161. One Edit Distance

题目：

Given two strings S and T, determine if they are both one edit distance apart.

链接： http://leetcode.com/problems/one-edit-distance/

题解：

求两个字符串是否只有1个Edit Distance。 看着这道题又想起了Edit Distance那道。不过这道题不需要用DP，只用设一个boolean变量hasEdited来逐字符判断就可以了。写法大都借鉴了曹神的代码。用短的string和长的比较，假如字符不同，则hasEdited为true，假如s比t短，则下标i退回1来继续比较insert / delete的case。否则比较的是replace。
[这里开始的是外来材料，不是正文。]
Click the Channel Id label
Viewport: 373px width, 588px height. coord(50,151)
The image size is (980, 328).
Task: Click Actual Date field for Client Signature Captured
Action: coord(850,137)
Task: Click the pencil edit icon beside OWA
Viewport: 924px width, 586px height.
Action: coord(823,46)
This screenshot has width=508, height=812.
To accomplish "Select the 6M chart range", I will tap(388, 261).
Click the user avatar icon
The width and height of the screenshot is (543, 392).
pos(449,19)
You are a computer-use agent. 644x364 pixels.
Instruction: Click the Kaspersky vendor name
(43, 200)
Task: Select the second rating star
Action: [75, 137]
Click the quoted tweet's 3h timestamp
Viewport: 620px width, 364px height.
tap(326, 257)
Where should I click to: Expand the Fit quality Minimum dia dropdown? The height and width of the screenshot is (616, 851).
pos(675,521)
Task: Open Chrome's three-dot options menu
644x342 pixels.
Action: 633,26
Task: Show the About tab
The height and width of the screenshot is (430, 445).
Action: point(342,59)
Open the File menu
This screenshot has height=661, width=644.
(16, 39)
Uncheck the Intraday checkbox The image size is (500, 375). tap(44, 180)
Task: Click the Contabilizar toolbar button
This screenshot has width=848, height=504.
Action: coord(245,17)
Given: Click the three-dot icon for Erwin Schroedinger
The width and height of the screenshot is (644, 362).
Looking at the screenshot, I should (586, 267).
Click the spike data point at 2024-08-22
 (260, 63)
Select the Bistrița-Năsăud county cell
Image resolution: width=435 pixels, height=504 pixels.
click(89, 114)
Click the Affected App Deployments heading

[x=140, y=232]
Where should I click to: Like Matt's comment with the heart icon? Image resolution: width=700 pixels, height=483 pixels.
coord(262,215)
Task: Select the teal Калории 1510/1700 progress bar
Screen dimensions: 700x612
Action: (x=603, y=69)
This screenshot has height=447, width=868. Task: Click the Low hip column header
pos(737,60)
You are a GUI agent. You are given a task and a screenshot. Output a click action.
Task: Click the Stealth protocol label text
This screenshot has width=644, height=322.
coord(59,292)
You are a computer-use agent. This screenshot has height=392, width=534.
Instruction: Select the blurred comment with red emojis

Time Complexity - O(n)， Space Complexity - O(1)。

public class Solution {
    public boolean isOneEditDistance(String s, String t) {  // compare short string with long string
        if(s == null || t == null)
            return false;
        if(s.length() > t.length())
            return isOneEditDistance(t, s);
        if(t.length() - s.length() > 1)
            return false;
        boolean hasEdited = false;
        
        for(int i = 0, j = 0; i < s.length(); i++, j++) {           // detect if only 1 change need to be made
            if(s.charAt(i) != t.charAt(j)) {
                if(hasEdited)
                    return false;
                hasEdited = true;
                if(s.length() < t.length())                         //if s.length() < t.length(), back up one letter and continue compare
                    i--;
            }
        }
        
      return hasEdited || (s.length() < t.length());    // (s.length() < t.length()) for insert case or delete case
    }
}

 

Update:

把s.equals(t)的相等判断从尾部挪到头部了，这样尾部直接return true就可以了

public class Solution {
    public boolean isOneEditDistance(String s, String t) {
        if(s == null || t == null || s.equals(t)) 
            return false;
        if(s.length() > t.length())
            return isOneEditDistance(t, s);
        if(t.length() - s.length() > 1)
            return false;
        
        boolean hasEdited = false;
        
        for(int i = 0, j = 0; i < s.length(); i++, j++) {
            if(s.charAt(i) != t.charAt(j)) {
                if(hasEdited)
                    return false;
                hasEdited = true;
                if(s.length() < t.length())
                    i--;
            }
        }
        
        return true;
    }
}

 

二刷:

依然是曹神的解法。

Java:

Time Complexity - O(n)， Space Complexity - O(1)。

public class Solution {
    public boolean isOneEditDistance(String s, String t) {
        if (s == null || t == null || s.equals(t) || Math.abs(s.length() - t.length()) > 1) return false;
        if (s.length() > t.length()) return isOneEditDistance(t, s);
        boolean hasDiff = false;
        for (int i = 0, j = 0; i < s.length(); i++, j++) {
            if (s.charAt(i) != t.charAt(j)) {
                if (hasDiff) return false;
                hasDiff = true;
                if (s.length() < t.length()) i--;
            }
        }
        return true;
    }
}